La nation: un construit ou un «donné» permanent?

Québec — Dénonciateur de La Dénationalisation tranquille (Boréal, 2007) au Québec, Mathieu Bock-Côté se montre agacé par l'hypothèse selon laquelle la fragmentation des médias fissurerait la nation et pourrait à terme signer son arrêt de mort. Non pas que les nations ne soient pas en partie influencées par les modes de communication. Mais qu'on soutienne que la nation est un «construit», comme on le dit en jargon universitaire pour désigner un objet artificiel... C'est ce que Benedict Anderson (dont nous avons évoqué les thèses dans le texte en une) laisse entendre: la nation est «une communauté politique imaginaire, et imaginée», qui a des effets dans le réel. Selon Anderson, elle est imaginaire «parce que même les membres de la plus petite des nations ne connaîtront jamais la plupart de leurs concitoyens: jamais ils ne les croiseront ni n'entendront parler d'eux, bien que dans l'esprit de chacun vive l'image de leur communion».

Mathieu Bock-Côté n'est pas d'accord avec cela. La nation n'est pas «une pure construction de l'imaginaire non plus qu'une fiction idéologique», dit-il. À ses yeux, «elle a une épaisseur culturelle qui lui est propre, une consistance historique qui s'est constituée dans la durée». C'est d'ailleurs, selon lui, ce qui lui permettrait de survivre à la crise des médias de masse, croit-il.

Davantage nocif pour la nation que la transformation des médias: le «constructivisme». Dans cette logique, il s'agirait de «décréter le caractère artificiel de certaines formes sociales ou culturelles pour justifier ensuite leur déconstruction». Autrement dit, il serait «plus qu'exagéré» d'affirmer que les médias de masse, le journal en tête, ont carrément «créé» la nation. Ils ont favorisé sa transformation dans la modernité, certes. Mais ceux qui soutiennent que la nation n'est purement et simplement qu'un «construit» ont peut-être une «stratégie politique», croit Bock-Côté: «Si la nation n'était qu'une fiction idéologique récente entretenue par des élites qui y trouvaient leurs intérêts, il suffirait donc qu'un autre discours s'impose pour qu'elle se dissolve!» Or, selon le sociologue, l'histoire de la nation n'est pas une «sous-section de l'histoire de la modernité». «Si la nation s'est transformée dans la modernité, elle n'y a pas surgi soudainement, non plus qu'elle s'y fit construire de toutes pièces.»

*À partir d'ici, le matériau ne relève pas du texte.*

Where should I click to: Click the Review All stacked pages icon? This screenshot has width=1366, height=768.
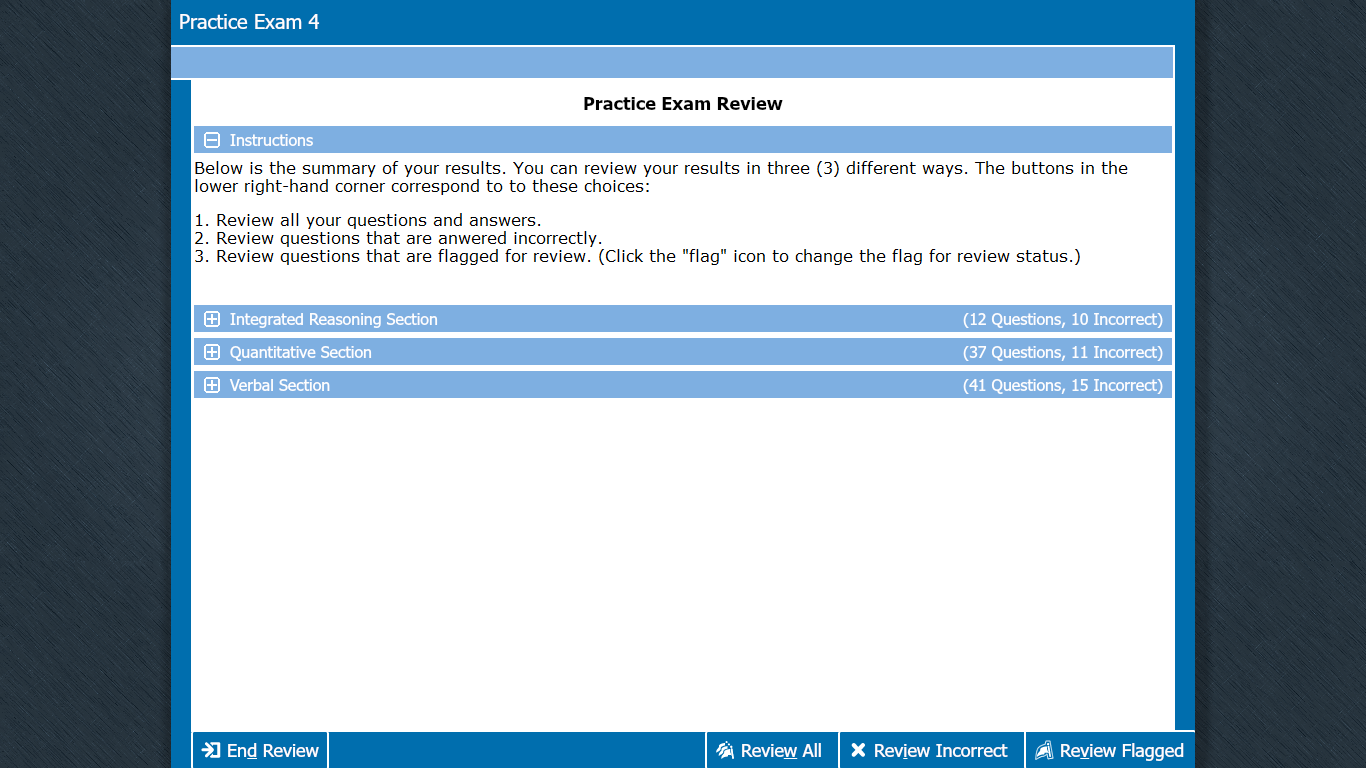point(725,750)
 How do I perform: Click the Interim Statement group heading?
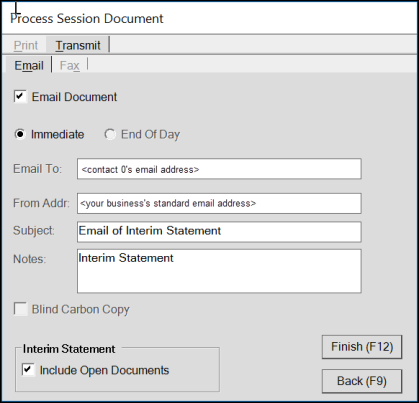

Le philosophe Pierre Manent constate que, malgré des décennies de «construction» européenne, les nations du Vieux Continent demeurent et vivent même une sorte de résurgence. Et la crise économique actuelle, bien qu'elle soit déplorable, aura peut-être quelque effet favorable sur les nations, puisque ce sont elles qui ont agi pour la contrer. «Je pense qu'aujourd'hui [...] nous allons revenir vers une idée plus équilibrée des conditions de l'ordre humain [...] et nous allons nous rendre compte que les nations jouent un rôle irremplaçable pour la vie commune», disait Pierre Manent à Louis-André Richard dans La Nation sans la religion? Le défi des ancrages au Québec (PUL, 2009). Ce constat, s'il venait à se répandre, imposera de «repenser la nation», de repenser «les histoires nationales», croit-il. Puisque la perspective n'est plus celle de «l'effacement irrésistible [de la nation], mais celle de sa durée continuelle».